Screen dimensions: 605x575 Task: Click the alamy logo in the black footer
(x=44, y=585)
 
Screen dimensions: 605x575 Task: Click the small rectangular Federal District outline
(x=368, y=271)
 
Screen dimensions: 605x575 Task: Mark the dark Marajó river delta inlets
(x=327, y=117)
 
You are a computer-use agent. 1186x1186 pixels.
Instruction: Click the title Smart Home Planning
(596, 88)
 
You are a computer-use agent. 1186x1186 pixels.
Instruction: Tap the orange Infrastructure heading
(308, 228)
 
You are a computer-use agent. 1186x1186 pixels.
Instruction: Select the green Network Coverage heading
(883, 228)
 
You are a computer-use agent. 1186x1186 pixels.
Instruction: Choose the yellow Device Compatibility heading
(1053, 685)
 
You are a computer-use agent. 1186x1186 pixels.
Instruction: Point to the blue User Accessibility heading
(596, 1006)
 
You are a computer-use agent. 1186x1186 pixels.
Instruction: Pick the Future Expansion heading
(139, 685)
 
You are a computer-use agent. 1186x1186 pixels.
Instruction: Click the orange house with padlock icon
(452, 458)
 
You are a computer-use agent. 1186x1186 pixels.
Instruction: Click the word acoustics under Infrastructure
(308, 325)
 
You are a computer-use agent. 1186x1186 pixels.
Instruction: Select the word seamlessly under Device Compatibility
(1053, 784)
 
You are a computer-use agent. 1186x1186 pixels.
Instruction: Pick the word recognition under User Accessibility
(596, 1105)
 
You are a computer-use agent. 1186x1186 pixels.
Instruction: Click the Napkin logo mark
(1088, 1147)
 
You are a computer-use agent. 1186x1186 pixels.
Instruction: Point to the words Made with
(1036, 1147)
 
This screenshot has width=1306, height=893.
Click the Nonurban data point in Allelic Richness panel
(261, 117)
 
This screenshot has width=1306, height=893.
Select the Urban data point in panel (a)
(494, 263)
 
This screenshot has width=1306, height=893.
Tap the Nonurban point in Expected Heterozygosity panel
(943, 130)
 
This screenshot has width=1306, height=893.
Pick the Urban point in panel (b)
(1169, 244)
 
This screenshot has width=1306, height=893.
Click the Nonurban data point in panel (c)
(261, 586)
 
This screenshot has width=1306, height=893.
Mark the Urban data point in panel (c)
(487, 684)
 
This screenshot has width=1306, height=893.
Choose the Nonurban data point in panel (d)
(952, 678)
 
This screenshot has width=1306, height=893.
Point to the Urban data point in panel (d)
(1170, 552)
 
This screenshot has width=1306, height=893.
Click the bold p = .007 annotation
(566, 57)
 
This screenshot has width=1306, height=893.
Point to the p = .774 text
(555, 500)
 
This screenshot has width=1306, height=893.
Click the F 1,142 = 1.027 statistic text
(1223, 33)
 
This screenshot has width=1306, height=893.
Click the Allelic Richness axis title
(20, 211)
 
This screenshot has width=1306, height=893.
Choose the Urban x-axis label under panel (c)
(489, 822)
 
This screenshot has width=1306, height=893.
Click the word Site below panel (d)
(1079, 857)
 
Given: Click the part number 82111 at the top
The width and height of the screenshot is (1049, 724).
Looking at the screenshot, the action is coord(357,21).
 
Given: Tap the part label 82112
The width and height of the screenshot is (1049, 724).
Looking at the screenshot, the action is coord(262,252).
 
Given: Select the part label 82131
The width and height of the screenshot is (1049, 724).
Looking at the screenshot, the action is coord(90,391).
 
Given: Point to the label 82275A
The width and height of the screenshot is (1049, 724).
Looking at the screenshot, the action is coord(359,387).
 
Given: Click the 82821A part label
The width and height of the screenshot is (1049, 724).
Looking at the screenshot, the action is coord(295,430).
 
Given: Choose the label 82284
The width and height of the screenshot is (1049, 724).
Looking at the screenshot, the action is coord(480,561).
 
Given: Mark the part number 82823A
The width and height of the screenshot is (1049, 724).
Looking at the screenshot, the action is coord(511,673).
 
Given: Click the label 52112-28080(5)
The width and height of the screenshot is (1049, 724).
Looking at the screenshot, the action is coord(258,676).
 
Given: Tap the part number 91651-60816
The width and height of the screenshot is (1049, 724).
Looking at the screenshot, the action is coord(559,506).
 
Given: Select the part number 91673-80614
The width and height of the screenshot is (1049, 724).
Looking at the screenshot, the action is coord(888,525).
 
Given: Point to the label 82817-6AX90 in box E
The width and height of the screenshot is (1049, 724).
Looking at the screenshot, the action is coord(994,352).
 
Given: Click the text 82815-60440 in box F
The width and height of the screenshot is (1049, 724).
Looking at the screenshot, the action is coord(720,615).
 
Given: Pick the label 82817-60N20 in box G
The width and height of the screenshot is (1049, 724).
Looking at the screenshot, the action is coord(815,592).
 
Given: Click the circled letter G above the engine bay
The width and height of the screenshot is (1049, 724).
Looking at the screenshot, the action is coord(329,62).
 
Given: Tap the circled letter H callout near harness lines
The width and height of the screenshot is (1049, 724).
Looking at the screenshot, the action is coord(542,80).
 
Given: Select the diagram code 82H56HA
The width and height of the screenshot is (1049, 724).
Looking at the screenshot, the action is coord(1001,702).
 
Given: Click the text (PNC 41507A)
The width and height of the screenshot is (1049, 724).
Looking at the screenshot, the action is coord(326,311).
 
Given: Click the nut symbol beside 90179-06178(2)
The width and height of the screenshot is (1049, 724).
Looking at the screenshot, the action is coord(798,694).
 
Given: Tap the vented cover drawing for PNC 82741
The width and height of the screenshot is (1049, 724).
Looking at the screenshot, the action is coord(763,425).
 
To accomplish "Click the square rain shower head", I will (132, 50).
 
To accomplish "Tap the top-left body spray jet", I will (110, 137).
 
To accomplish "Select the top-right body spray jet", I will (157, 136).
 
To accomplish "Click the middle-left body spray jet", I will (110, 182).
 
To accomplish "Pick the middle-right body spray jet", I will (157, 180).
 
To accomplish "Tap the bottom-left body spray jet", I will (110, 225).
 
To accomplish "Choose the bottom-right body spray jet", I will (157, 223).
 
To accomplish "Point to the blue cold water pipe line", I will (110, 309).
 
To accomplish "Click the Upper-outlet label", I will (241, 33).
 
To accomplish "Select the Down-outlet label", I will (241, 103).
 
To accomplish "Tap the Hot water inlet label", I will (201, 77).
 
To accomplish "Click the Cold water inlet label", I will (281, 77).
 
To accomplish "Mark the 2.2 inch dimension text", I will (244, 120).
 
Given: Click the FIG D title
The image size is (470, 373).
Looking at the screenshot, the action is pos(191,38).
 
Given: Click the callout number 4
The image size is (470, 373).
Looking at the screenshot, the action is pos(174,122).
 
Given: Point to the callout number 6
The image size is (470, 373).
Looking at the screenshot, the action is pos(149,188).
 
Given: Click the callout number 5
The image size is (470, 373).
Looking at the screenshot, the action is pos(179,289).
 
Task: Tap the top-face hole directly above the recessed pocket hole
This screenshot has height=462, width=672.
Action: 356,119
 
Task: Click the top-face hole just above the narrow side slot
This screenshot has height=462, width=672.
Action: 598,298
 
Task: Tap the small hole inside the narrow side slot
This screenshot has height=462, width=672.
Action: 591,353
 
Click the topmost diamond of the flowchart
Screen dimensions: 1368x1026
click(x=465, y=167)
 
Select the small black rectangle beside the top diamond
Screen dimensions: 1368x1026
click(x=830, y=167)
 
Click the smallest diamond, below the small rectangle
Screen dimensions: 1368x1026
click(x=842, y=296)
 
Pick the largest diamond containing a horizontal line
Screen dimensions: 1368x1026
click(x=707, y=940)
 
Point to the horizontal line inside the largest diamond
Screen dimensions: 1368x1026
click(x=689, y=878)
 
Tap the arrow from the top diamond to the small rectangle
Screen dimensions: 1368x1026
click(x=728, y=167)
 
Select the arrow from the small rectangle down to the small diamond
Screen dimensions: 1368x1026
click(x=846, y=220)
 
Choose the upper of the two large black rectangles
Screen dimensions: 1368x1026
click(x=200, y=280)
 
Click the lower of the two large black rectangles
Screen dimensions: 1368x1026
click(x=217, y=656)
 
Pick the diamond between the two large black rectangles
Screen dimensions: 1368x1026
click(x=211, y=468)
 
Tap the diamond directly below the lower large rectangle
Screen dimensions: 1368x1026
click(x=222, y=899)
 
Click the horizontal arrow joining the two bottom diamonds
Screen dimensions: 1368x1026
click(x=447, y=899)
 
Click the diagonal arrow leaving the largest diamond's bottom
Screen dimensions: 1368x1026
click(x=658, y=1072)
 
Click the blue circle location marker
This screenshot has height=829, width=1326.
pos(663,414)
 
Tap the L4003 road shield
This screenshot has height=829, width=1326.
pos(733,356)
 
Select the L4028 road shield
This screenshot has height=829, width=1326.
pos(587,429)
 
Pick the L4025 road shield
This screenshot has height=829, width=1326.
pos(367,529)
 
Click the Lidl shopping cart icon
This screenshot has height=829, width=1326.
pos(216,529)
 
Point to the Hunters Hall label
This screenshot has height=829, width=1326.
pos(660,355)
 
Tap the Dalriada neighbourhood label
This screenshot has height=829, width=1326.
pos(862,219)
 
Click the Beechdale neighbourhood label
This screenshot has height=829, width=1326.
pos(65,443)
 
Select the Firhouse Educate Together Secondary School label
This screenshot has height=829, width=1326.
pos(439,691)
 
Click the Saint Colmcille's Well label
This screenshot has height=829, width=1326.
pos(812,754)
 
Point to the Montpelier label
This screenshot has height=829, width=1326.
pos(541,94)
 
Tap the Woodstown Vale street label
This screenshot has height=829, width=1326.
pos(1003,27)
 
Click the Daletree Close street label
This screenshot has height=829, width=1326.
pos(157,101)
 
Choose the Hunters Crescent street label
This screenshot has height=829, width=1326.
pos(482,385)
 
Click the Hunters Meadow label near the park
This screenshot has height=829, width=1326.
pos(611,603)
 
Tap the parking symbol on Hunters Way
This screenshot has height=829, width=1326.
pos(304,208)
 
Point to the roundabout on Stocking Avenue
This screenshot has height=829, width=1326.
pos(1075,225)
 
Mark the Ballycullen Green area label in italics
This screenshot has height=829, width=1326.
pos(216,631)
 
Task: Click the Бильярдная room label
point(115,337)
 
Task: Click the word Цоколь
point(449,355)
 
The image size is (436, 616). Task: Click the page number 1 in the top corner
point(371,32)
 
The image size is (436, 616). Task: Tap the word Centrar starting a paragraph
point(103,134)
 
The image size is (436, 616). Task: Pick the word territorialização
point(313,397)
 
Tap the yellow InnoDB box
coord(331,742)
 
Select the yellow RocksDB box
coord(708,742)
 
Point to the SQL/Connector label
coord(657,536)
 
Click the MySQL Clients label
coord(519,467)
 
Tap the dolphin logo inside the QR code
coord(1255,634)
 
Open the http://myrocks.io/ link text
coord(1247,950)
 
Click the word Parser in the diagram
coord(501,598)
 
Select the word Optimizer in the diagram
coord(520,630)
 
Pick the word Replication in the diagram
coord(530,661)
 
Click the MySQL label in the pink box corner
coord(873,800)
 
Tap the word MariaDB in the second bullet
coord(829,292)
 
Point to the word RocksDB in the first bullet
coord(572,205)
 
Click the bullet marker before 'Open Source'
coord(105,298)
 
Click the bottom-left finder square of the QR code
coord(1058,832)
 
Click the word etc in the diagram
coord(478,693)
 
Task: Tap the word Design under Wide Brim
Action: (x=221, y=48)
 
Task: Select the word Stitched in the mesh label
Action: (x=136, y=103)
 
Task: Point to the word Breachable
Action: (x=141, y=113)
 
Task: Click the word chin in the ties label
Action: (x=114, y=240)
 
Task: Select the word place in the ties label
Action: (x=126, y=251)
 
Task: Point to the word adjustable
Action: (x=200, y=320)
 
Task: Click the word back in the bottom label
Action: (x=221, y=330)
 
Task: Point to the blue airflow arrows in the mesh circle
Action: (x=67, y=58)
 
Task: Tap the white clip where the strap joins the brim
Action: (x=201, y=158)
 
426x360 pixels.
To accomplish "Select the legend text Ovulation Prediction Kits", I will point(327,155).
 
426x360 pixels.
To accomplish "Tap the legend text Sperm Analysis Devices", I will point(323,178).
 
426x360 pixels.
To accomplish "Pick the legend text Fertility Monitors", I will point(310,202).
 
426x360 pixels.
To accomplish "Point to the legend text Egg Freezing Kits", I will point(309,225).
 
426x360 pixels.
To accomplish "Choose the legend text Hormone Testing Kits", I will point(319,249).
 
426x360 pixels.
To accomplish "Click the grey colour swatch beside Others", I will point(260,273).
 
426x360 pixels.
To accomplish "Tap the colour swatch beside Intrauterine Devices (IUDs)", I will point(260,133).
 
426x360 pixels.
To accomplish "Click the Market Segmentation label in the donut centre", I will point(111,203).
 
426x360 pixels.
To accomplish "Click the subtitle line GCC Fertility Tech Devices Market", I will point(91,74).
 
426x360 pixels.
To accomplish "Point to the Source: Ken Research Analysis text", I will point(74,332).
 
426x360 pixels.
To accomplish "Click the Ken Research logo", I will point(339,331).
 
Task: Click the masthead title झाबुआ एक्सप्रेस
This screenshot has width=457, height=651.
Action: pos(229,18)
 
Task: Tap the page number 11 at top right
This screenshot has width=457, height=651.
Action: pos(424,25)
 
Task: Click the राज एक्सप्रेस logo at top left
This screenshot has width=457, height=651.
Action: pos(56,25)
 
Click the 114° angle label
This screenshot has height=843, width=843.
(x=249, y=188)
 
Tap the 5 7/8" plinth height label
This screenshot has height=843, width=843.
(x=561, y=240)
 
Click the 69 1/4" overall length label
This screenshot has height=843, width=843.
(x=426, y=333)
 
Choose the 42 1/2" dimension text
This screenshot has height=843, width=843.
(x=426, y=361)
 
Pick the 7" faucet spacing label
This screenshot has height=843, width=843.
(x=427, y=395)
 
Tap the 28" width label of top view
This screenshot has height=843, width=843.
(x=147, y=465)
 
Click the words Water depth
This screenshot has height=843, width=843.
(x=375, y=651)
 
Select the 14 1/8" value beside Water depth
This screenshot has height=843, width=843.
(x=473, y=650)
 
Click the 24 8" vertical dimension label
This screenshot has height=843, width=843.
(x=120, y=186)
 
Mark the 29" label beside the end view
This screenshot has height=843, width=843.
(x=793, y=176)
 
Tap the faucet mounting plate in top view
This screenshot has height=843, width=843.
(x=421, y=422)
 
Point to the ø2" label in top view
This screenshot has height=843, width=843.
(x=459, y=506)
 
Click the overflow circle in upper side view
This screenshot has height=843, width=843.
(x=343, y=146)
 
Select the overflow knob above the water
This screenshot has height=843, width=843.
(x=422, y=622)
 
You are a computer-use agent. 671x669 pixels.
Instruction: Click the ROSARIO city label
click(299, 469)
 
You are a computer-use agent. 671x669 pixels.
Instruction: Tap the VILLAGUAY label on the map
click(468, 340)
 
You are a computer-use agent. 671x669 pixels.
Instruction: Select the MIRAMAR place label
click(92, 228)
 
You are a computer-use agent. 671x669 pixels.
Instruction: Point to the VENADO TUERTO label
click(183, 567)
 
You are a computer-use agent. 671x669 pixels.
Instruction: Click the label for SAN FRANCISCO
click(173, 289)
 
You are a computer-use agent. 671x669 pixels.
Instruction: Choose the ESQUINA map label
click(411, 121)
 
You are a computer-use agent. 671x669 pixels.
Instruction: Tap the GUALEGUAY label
+ + + + + + +
OBJECTIVE >>
Reproduce the material above from the line containing "Select the overflow knob above the water" through its final line, with the requests included, adding 123 to every coordinate in the answers. Give only those lines.

WORKED SOLUTION >>
Select the overflow knob above the water
This screenshot has height=843, width=843.
(x=545, y=745)
 
You are a computer-use agent. 671x669 pixels.
Instruction: Click the ROSARIO city label
click(422, 592)
 
You are a computer-use agent. 671x669 pixels.
Instruction: Tap the VILLAGUAY label on the map
click(591, 463)
 
You are a computer-use agent. 671x669 pixels.
Instruction: Select the MIRAMAR place label
click(215, 351)
 
You are a computer-use agent. 671x669 pixels.
Instruction: Point to the VENADO TUERTO label
click(306, 690)
 
You are a computer-use agent. 671x669 pixels.
Instruction: Click the label for SAN FRANCISCO
click(296, 412)
 
You are a computer-use agent. 671x669 pixels.
Instruction: Choose the ESQUINA map label
click(534, 244)
 
You are a computer-use agent. 671x669 pixels.
Instruction: Tap the GUALEGUAY label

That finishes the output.